◆ **Texte à lire**
L'Institut français des administrateurs a publié, en janvier 2013, un document intitulé "Structure de gouvernance de l'entreprise : critères de décisions", qui devrait intéresser tous les praticiens du droit des sociétés. Le groupe de travail, sous la présidence de Pierre Rodocanachi, considère "qu'il n'existe pas un format de gouvernance idéal qui pourrait être appliqué à toutes les sociétés sans prise en compte du contexte spécifique de chacune". Ayant pour objectif de permettre aux administrateurs de mieux appréhender les enjeux d'un choix de structure de gouvernance, le document de l'IFA identifie :
- des bonnes pratiques issues du retour d'expérience de dirigeants et présidents de conseil ;
- les questions que doivent se poser régulièrement le conseil et les administrateurs qui le composent, pour adapter au mieux le format de gouvernance de l'entreprise à l'évolution de ses besoins.
Nous vous proposons donc une présentation des travaux de l'IFA en la matière. I - Avantages et limites perçues des différents formats de gouvernance

Le système français offre aujourd'hui aux sociétés anonymes un système très ouvert avec la possibilité de choisir entre trois formes d'organisation du pouvoir, sans qu'aucune ne soit privilégiée par la loi ou par le code de gouvernance AFEP/MEDEF :
- conseil de surveillance avec Directoire (système dualiste) ;
- conseil d'administration avec PDG (système moniste avec unicité des fonctions) ;
- conseil d'administration avec un président non exécutif et un directeur général (système moniste avec dissociation des fonctions).

Selon le quatrième rapport annuel sur le code AFEP-MEDEF pour l'exercice 2011, publié en décembre 2012, la répartition des sociétés du SBF 120 selon les formes sociales et les modes de direction adoptés s'est modifiée entre 2010 et 2011. Ainsi, pour le CAC 40, le nombre de sociétés à conseil d'administration avec dissociation des fonctions a diminué au profit des sociétés à conseil d'administration avec unicité des fonctions, poursuivant ainsi l'évolution de 2010. Sur trois ans, la proportion des sociétés à conseil d'administration avec unicité des fonctions est passée de 34 % à 64 % au sein du CAC 40. On assiste, en outre, à une augmentation du nombre d'entreprises expliquant l'option retenue entre la dissociation des fonctions de président et de directeur général et l'unicité de ces fonctions, puisque 83 % des sociétés du CAC 40 et 68 % des sociétés du SBF 120 ont intégré cette recommandation en 2011 contre 81 % et 64 % en 2010.

Pour le code AFEP/MEDEF, sans trancher le débat sur le point de savoir s'il y a lieu de privilégier une formule plutôt qu'une autre, il convient de souligner que la principale régulation doit provenir de la transparence : transparence entre l'exécutif et le conseil d'administration, transparence de la gestion vis-à-vis du marché, et transparence dans la relation avec les actionnaires, notamment à l'occasion de l'assemblée générale. A ce titre, il est indispensable, pour le code AFEP/MEDEF, que les actionnaires et les tiers soient parfaitement informés de l'option retenue entre la dissociation des fonctions de président et de directeur général et l'unicité de ces fonctions. Outre les mesures de publicité prévues par la réglementation, le rapport annuel est le support de l'information due aux actionnaires, auxquels le conseil doit exposer les motivations et justifications de ses choix.

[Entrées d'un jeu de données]

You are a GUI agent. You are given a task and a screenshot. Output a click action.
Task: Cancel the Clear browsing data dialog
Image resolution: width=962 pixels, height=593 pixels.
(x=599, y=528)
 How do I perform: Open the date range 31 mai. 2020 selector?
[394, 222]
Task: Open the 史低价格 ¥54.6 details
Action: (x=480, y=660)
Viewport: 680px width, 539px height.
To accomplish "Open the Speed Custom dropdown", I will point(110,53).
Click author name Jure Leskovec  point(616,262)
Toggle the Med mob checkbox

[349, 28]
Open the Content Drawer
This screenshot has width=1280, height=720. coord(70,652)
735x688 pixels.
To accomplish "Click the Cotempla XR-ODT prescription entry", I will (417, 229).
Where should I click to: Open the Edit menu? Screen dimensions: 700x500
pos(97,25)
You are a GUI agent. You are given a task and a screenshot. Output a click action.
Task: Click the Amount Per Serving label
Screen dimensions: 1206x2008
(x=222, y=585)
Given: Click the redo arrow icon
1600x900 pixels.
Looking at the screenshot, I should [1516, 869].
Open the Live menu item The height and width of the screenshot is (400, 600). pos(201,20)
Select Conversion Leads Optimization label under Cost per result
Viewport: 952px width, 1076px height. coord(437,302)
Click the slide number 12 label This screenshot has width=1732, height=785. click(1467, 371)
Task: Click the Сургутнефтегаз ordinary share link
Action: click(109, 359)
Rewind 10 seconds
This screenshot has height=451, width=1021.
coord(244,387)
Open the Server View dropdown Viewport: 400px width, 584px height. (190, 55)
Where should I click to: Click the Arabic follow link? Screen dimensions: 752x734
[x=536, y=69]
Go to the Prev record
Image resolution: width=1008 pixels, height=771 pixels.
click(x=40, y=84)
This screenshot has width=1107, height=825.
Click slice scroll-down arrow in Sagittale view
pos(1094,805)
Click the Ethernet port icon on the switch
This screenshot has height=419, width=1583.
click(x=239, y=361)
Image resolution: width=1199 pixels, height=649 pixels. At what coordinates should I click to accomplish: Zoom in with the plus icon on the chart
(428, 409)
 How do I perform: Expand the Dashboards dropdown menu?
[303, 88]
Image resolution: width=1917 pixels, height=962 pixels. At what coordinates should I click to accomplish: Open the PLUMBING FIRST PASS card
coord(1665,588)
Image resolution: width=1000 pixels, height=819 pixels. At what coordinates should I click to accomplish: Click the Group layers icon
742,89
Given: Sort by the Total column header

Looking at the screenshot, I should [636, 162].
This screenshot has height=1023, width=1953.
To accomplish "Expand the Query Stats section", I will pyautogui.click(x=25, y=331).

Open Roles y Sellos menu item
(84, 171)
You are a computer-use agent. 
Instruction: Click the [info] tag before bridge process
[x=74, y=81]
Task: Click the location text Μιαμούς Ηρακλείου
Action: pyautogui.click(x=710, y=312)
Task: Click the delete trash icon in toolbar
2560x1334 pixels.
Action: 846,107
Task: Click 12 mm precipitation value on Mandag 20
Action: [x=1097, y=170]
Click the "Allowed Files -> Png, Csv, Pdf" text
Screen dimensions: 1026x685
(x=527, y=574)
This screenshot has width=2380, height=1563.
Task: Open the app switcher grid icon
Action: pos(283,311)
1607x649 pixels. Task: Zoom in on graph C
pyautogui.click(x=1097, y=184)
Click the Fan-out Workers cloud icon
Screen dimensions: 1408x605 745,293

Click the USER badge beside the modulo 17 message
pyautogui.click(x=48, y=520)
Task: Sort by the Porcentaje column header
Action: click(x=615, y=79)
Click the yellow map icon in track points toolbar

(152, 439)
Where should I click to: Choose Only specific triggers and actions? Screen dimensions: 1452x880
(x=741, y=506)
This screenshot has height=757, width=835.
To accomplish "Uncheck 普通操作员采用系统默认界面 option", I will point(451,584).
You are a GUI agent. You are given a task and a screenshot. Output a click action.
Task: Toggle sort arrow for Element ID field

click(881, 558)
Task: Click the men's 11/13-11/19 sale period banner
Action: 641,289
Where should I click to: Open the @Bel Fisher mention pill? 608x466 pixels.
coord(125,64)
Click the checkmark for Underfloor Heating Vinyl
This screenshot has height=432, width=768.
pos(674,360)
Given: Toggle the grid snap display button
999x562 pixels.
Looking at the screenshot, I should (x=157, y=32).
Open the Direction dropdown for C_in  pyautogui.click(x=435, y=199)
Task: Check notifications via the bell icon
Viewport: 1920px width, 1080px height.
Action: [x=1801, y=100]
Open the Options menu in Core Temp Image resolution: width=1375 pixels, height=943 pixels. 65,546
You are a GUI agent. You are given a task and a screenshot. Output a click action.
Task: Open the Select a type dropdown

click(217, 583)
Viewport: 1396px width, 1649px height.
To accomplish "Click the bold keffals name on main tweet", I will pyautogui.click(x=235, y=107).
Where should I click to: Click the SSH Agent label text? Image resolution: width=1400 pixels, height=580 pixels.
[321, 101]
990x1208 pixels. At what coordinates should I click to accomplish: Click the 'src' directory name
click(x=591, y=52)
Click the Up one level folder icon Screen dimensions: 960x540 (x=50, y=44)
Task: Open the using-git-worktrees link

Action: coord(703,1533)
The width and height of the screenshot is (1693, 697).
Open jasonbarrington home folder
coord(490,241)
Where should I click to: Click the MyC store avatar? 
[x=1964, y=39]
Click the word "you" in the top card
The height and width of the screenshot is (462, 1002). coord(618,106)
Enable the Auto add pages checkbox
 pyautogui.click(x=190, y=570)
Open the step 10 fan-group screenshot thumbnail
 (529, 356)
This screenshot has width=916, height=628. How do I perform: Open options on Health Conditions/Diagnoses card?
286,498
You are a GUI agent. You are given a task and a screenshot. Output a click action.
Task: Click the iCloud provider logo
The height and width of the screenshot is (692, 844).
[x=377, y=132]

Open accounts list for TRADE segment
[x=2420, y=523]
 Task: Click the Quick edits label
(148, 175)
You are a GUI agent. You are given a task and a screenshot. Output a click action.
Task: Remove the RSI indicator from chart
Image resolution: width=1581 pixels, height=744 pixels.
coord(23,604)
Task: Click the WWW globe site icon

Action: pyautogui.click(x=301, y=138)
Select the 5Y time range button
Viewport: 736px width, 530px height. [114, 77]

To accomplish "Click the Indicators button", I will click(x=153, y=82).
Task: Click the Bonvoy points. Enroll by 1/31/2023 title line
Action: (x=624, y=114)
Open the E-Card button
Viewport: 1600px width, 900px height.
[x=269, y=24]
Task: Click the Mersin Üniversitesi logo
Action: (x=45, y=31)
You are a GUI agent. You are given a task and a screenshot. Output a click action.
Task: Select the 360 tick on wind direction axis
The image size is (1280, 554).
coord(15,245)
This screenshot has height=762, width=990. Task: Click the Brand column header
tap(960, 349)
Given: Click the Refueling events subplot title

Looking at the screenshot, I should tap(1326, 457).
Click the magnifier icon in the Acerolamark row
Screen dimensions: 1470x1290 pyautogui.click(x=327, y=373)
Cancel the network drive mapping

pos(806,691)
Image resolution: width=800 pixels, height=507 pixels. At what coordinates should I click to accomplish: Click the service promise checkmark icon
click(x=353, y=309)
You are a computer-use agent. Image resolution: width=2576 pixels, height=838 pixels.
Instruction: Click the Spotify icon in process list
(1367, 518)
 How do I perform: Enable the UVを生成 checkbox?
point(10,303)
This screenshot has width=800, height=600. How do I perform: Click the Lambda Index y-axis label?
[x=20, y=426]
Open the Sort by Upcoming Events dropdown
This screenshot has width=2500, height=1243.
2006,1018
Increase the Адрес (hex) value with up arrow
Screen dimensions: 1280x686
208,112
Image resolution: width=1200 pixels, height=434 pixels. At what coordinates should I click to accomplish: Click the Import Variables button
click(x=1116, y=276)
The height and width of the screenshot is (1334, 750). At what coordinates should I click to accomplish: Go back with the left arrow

◆ **Exercices**
1. Recopiez à l'identique les lignes de la liste, depuis son début jusqu'à la ligne contenant « I will point(110,53). », celle-ci comprise.
2. Poursuivez le texte sur les formats de gouvernance des sociétés anonymes à partir de l'endroit où il s'arrête.

◆ **Résultats de l'exercice**
1.
You are a GUI agent. You are given a task and a screenshot. Output a click action.
Task: Cancel the Clear browsing data dialog
Image resolution: width=962 pixels, height=593 pixels.
(x=599, y=528)
 How do I perform: Open the date range 31 mai. 2020 selector?
[394, 222]
Task: Open the 史低价格 ¥54.6 details
Action: (x=480, y=660)
Viewport: 680px width, 539px height.
To accomplish "Open the Speed Custom dropdown", I will point(110,53).

2.
Cette position est partagée par l'AMF qui, dans sa recommandation consolidée n° 2012-02, a également préconisé :

- que les sociétés ayant fait évoluer leur système de gouvernance exposent et motivent cette évolution de manière précise et circonstanciée et indiquent les dispositions prises pour éviter les éventuels conflits d'intérêts, et que soient présentées les mesures particulières prises, le cas échéant, pour assurer un équilibre des pouvoirs au sein du conseil à l'occasion de la fusion des fonctions de président et de directeur général ;
- que les sociétés dont les mandats de président du conseil d'administration et de directeur général sont dissociés décrivent précisément les missions confiées au président du conseil.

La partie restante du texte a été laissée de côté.